→ **Exercise directions**: Report each line of the entries below that contains the word "Select".

→ **Exercise material**:
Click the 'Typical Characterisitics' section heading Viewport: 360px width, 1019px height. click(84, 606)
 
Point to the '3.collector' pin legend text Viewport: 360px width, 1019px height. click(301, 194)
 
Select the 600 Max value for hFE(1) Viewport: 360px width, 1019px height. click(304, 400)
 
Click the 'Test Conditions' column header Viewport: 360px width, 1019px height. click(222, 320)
...
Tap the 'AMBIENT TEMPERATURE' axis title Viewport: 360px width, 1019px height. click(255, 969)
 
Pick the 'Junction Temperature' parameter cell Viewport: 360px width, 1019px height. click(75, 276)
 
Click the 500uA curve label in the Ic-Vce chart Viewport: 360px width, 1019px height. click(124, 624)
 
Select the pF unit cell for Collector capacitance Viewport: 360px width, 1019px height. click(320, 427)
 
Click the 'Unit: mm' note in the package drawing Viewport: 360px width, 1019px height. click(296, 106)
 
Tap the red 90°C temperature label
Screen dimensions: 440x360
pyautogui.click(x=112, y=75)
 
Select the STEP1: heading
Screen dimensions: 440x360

→ **Result of the task**:
Select the 600 Max value for hFE(1) Viewport: 360px width, 1019px height. click(304, 400)
Select the pF unit cell for Collector capacitance Viewport: 360px width, 1019px height. click(320, 427)
Select the STEP1: heading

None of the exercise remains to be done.